Study questions ->
a: In the text on Ronald DePinho's MD Anderson presidency, how many days would the external auditors have to give their report to the Board of Regents?
b: List every area that the text on Ronald DePinho's MD Anderson presidency says external auditors would examine.
c: Write the next part of the text on Ronald DePinho's MD Anderson presidency, starting after its last sentence.

Text block ->

⁂

Do you still believe that Ronald DePinho has
exhibited those leadership characteristics that would allow you to back unconditionally
his continued service as the MD Anderson President? Yes or No.

2.    
If yes, given his multiple ethical failings,
well documented in the press, how will you and the Board of Regents oversee
his continued presidency so as to minimize any further embarrassing fall-out from
his behavior? Ditto that of his wife.

3.    
If no, when will you make the change?

4.    
Do you still believe that the clinical operation
of MD Anderson is the best it could be and that patient safety and the quality
of care have not been compromised due to faulty management decisions as
indicated by the results of the most recent faculty survey? If yes, why do you
believe that? If no, what are you going to do to address the concerns expressed
by the best cancer fighting faculty on Earth in that survey?

5.    
Would you be willing to bring a team of external
auditors into MD Anderson and completely examine its finances, clinical
operations and quality outcomes, research funding and salary structures to
provide a report to the Board of Regents in 90 days that summarizes the first
two years of the DePinho presidency? If not, why not? If yes, please hurry.

⁂

Given entries ->
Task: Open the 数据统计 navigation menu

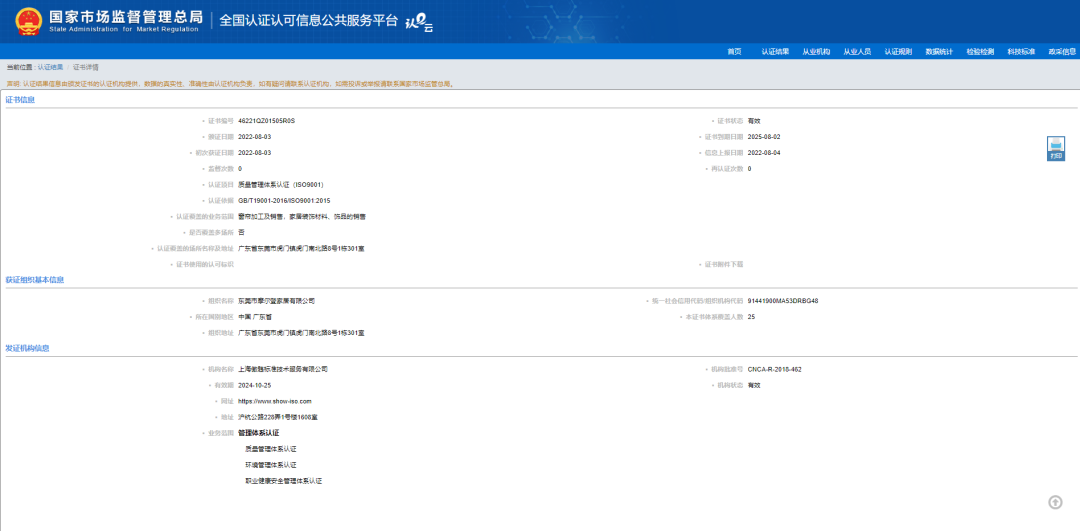Action: coord(939,51)
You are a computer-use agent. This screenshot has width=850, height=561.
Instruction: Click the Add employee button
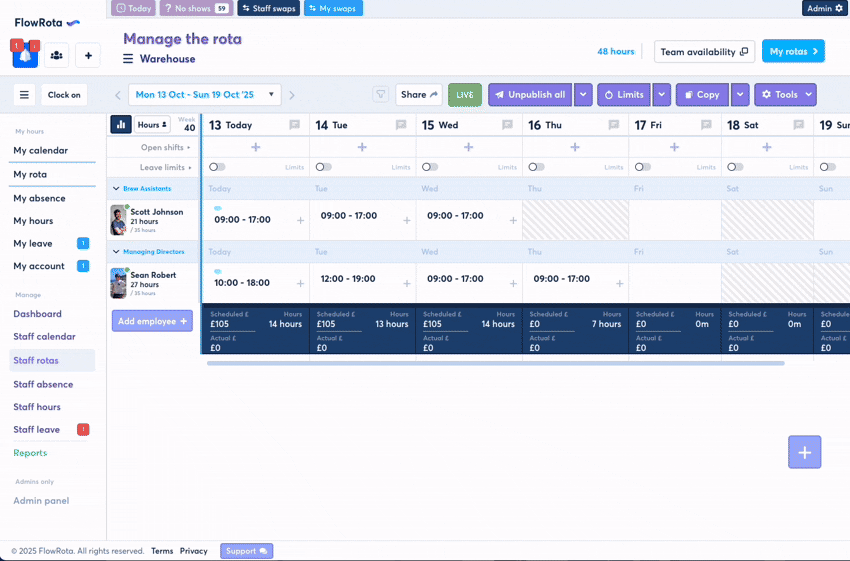(x=152, y=321)
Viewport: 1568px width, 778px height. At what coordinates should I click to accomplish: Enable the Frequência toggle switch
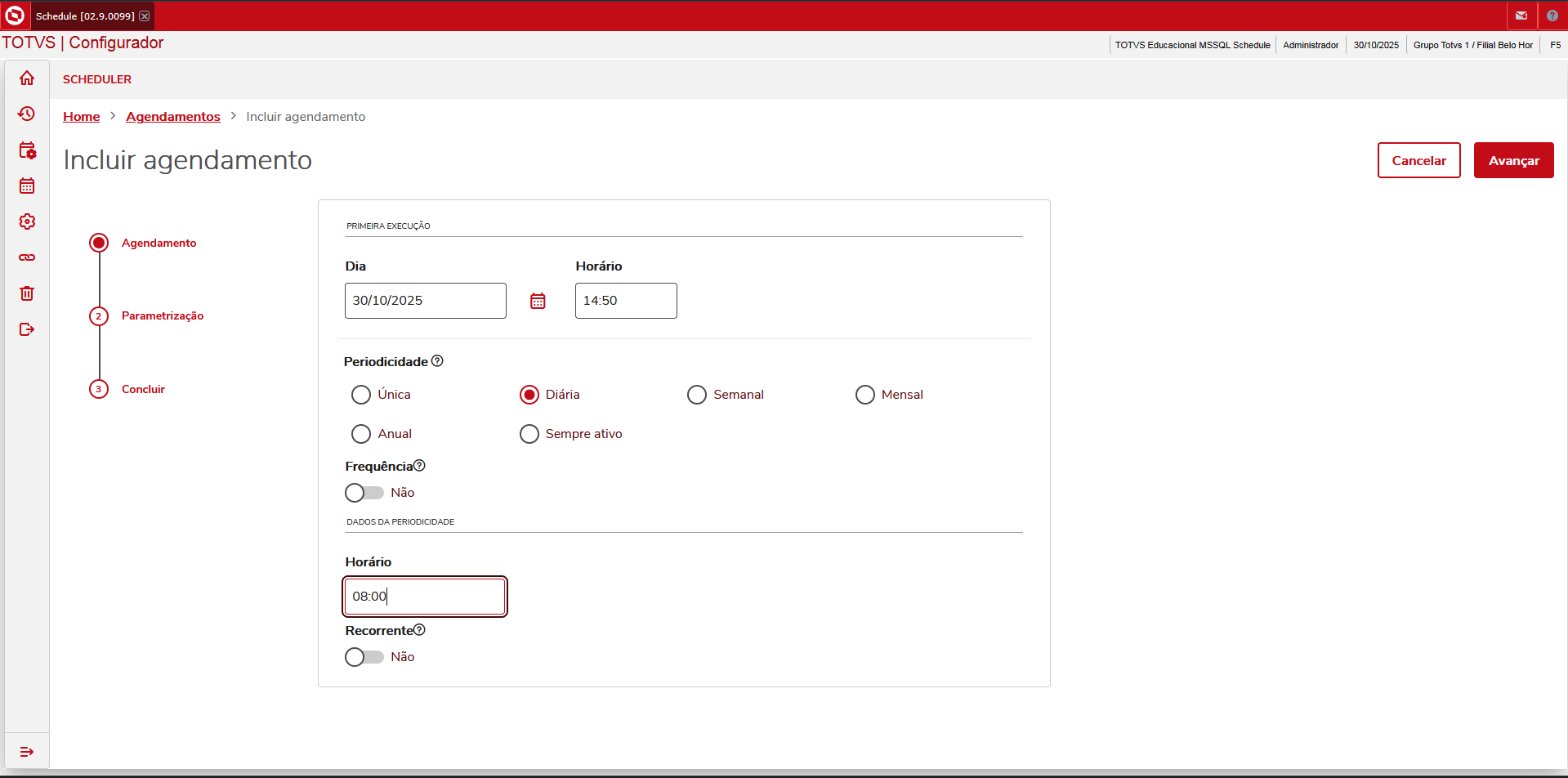[364, 493]
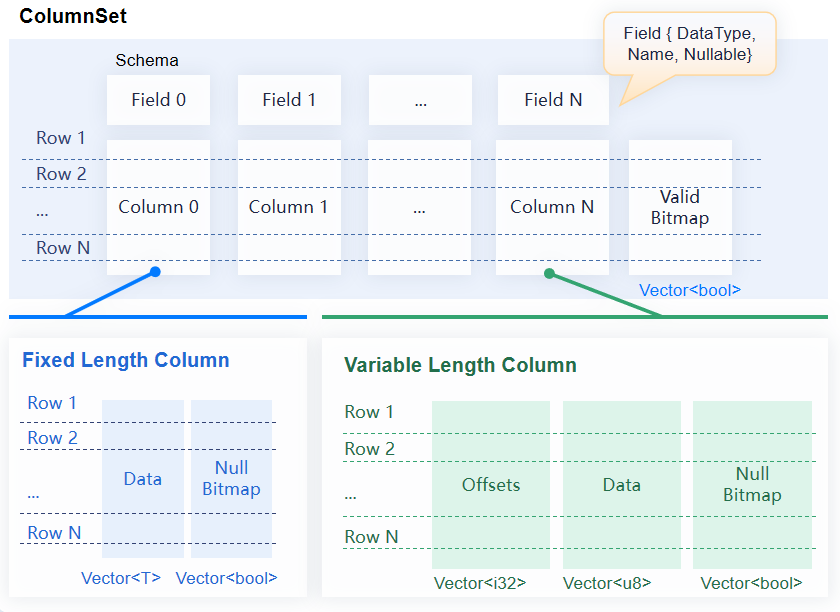
Task: Click the Column N block
Action: tap(552, 207)
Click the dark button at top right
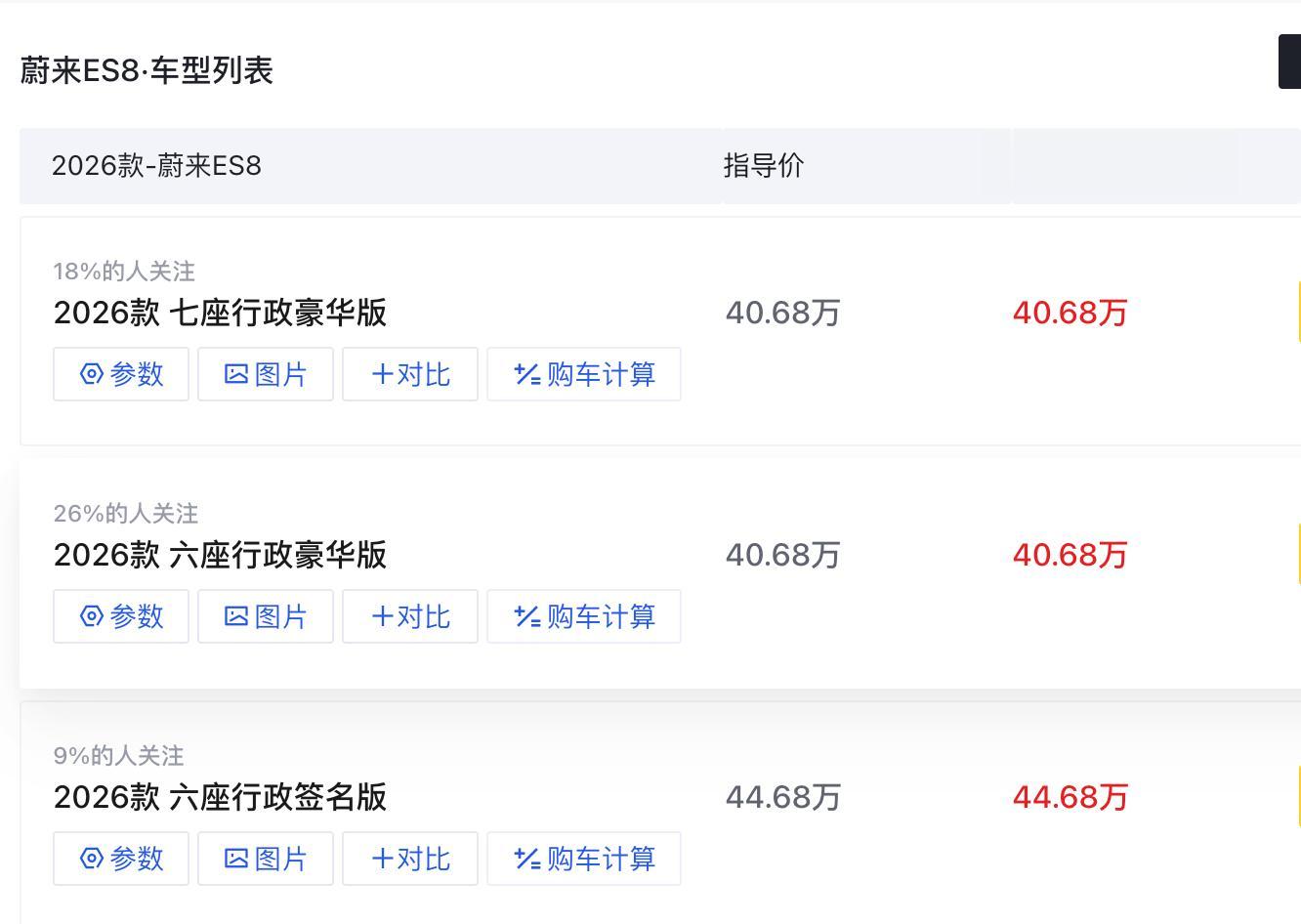This screenshot has height=924, width=1301. [x=1289, y=62]

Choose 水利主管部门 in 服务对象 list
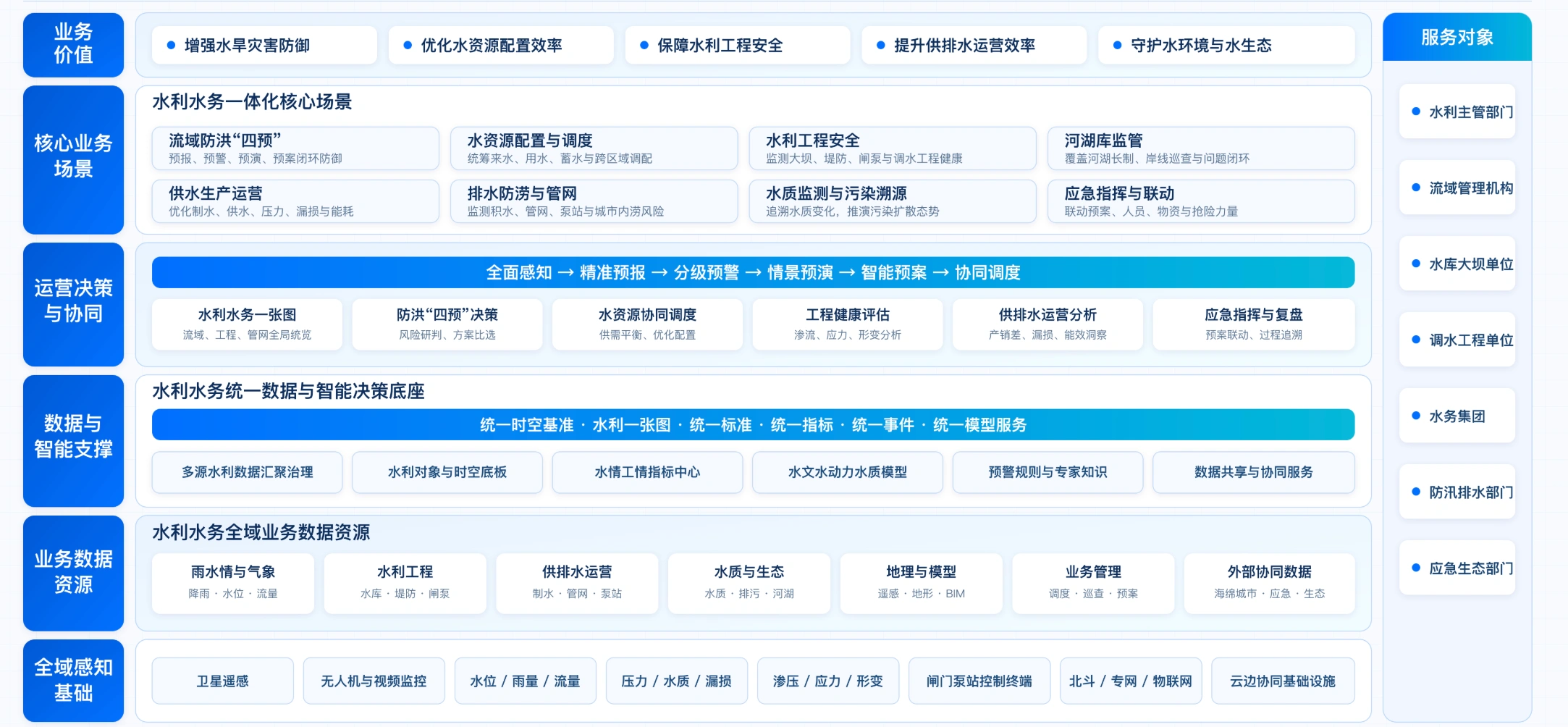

⁂

Response list ->
a: 90 days.

b:
- Finances
- Clinical operations and quality outcomes
- Research funding
- Salary structures

c:
The time is long overdue for a
transparent vetting of the situation on the ground at Anderson. It was fully
evident from the Chancellor’s responses that he is unaware or unfamiliar or
uncaring as to this situation. How could he have come here having done so
little homework as to the cause of the meeting itself? Or, was he fully aware
of this awful morale and clinical situation but he himself was placed on a very
short leash by his bosses on the Board of Regents who still cannot come to
grips with the awful decision they made two years ago and the absolutely
predictable outcome that we are all living through.

Why don’t they feel our pain? As
anyone there in the Hickey was acutely aware, pain was the sound in the air!